Task details:
Reproduce the listing below exactly, beginning with its first line and ending with the line that holds "You are a computer-use agent."; pictures are not part of the copy.
* * * *
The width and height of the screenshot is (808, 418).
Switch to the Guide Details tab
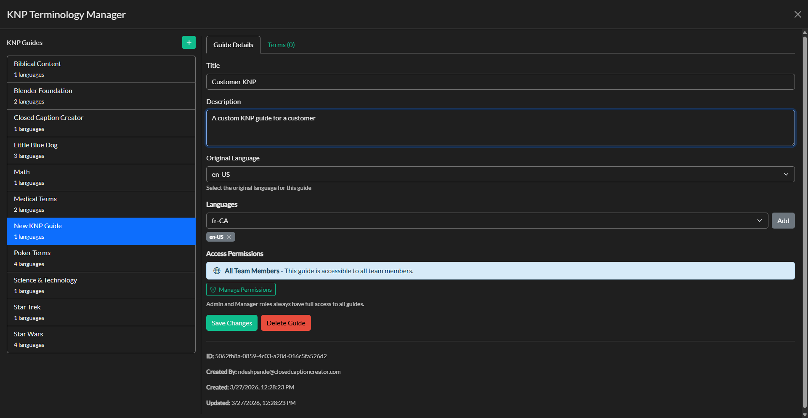233,44
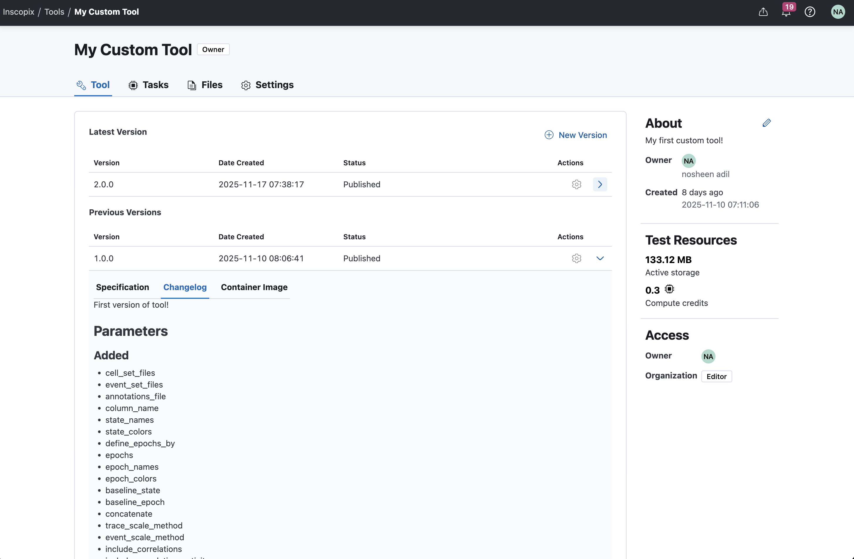Open the NA user avatar menu
This screenshot has width=854, height=559.
(x=838, y=12)
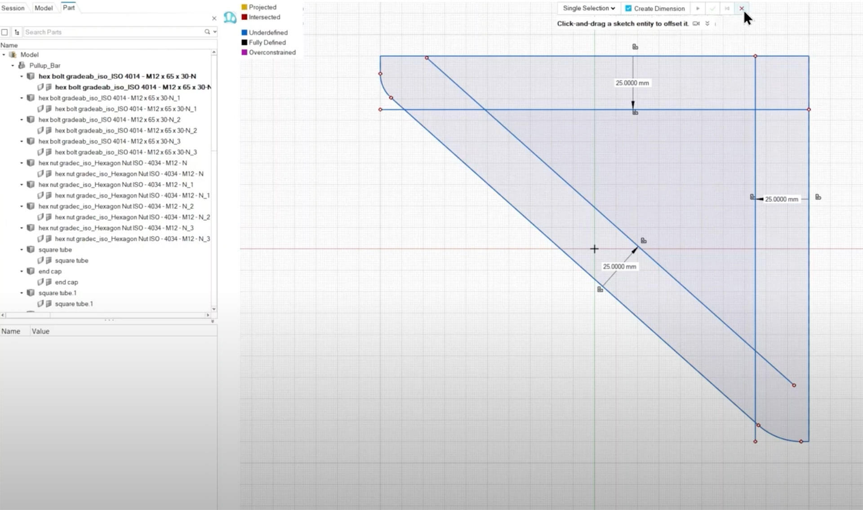This screenshot has height=510, width=863.
Task: Click the video camera icon beside the hint text
Action: point(696,24)
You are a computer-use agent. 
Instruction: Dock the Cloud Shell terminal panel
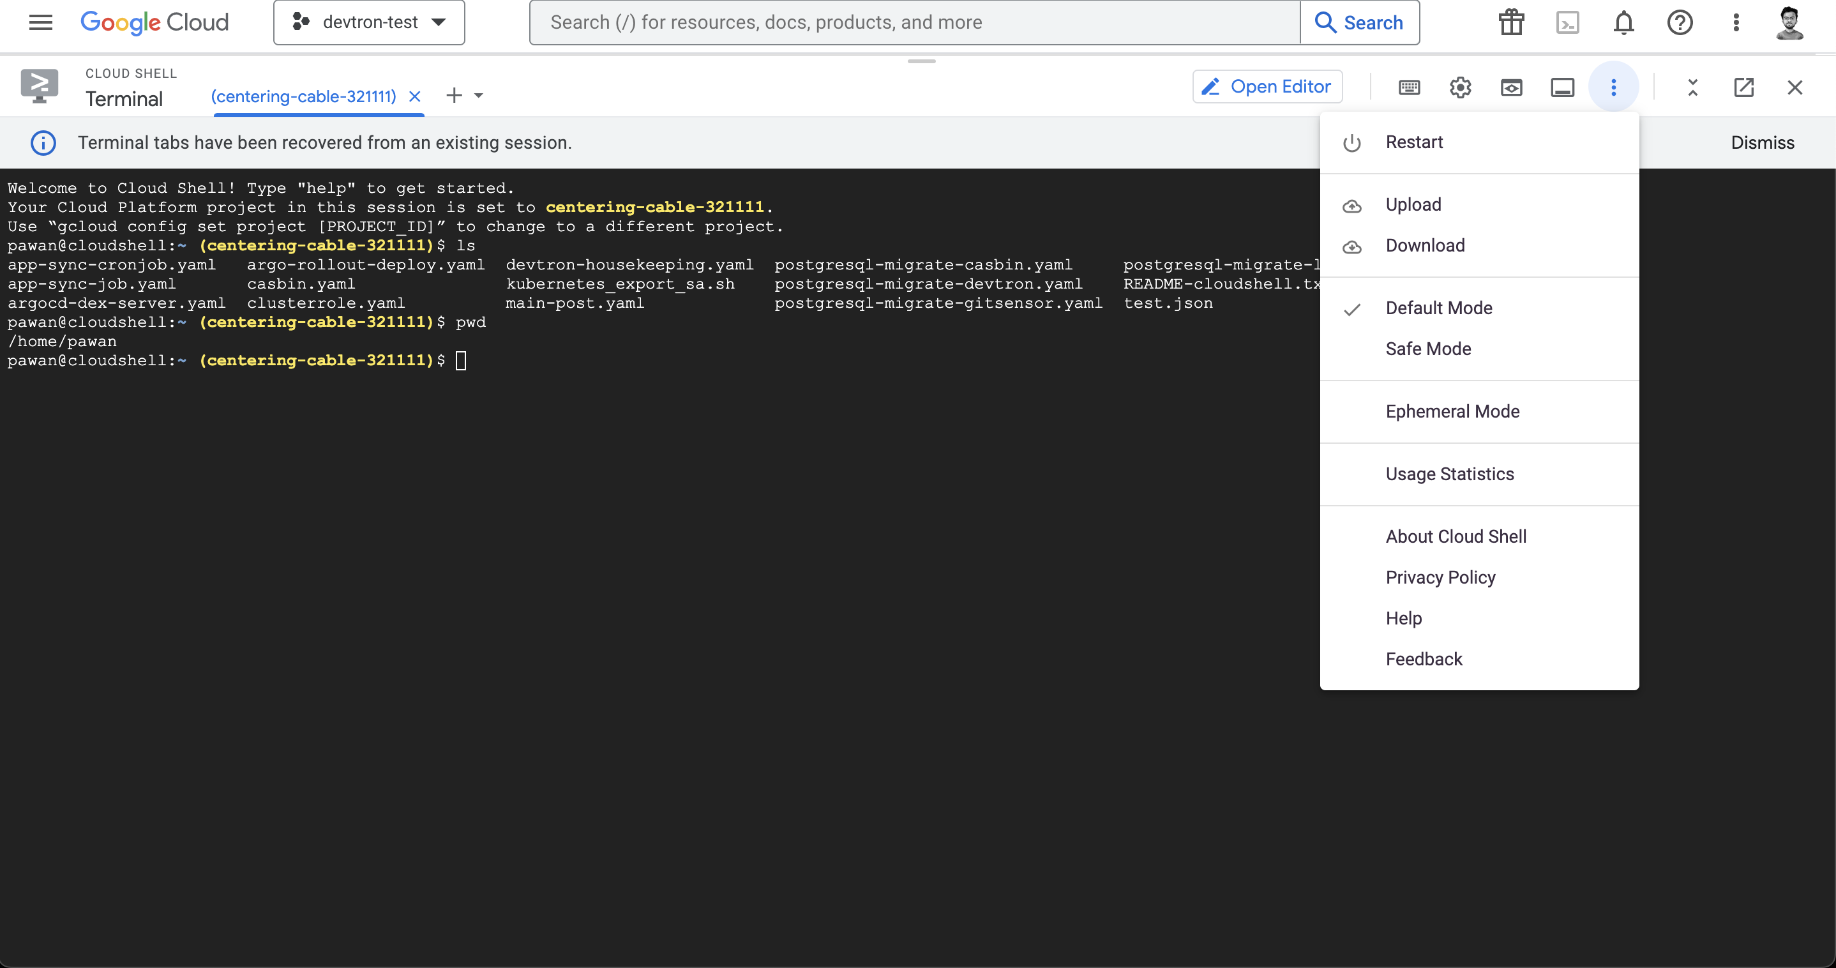(x=1562, y=87)
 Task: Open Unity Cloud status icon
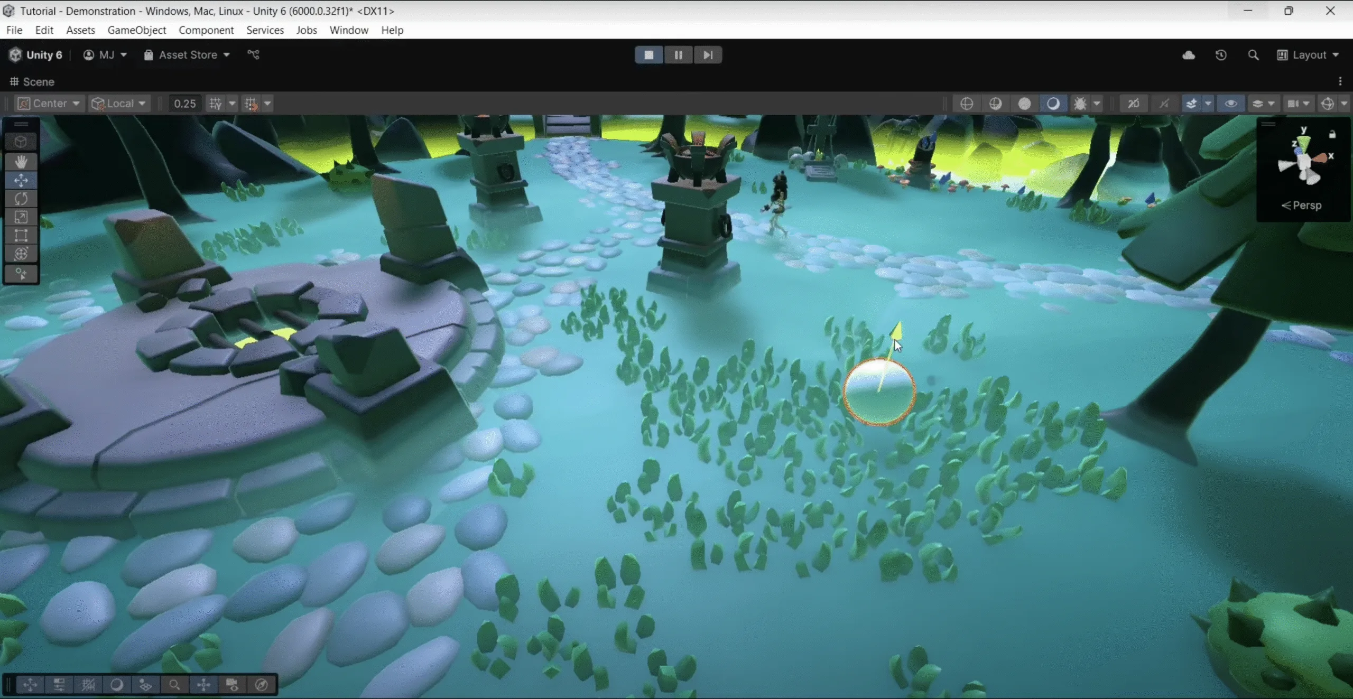click(1188, 55)
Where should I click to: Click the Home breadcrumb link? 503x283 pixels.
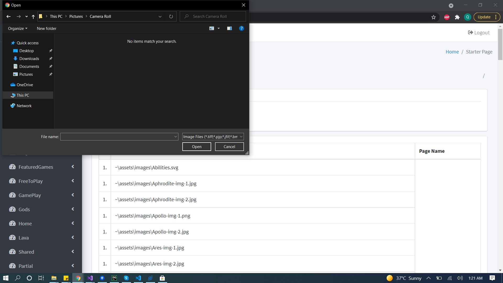tap(452, 52)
* * * *
Response to the task:
The width and height of the screenshot is (808, 418).
Switch to the Guide Details tab
233,44
Open the NA user avatar menu
This screenshot has width=854, height=559.
(x=838, y=12)
This screenshot has height=510, width=863.
Task: Click the video camera icon beside the hint text
Action: point(696,24)
You are a computer-use agent. 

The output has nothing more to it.